-- Opening Marker --
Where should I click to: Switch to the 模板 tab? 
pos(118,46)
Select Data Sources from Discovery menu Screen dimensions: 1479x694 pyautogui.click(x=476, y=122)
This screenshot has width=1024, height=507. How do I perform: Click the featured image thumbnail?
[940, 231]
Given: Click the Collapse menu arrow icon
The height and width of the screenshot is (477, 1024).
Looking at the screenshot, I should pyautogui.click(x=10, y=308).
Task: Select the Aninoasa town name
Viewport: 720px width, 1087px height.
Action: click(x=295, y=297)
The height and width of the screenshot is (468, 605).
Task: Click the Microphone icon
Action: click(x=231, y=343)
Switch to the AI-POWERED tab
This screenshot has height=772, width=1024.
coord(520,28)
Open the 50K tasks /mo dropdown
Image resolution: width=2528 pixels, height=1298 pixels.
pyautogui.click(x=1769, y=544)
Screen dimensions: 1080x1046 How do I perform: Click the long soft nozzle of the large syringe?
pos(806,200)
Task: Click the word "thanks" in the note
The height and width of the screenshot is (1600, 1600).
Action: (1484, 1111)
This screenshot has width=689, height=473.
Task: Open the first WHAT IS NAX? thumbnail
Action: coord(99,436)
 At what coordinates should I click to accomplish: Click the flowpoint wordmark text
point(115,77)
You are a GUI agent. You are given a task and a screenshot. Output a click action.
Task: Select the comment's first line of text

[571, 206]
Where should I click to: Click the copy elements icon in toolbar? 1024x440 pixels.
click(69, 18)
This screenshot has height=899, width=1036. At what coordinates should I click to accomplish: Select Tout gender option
-- Closing Marker --
What is being asked: Look above for the line with "Where should I click to: Click", then copy it and each later line exactly, stopping at the last line of the records.

Result:
Where should I click to: Click the copy elements icon in toolbar? 1024x440 pixels.
click(69, 18)
This screenshot has height=899, width=1036. At what coordinates should I click to accomplish: Select Tout gender option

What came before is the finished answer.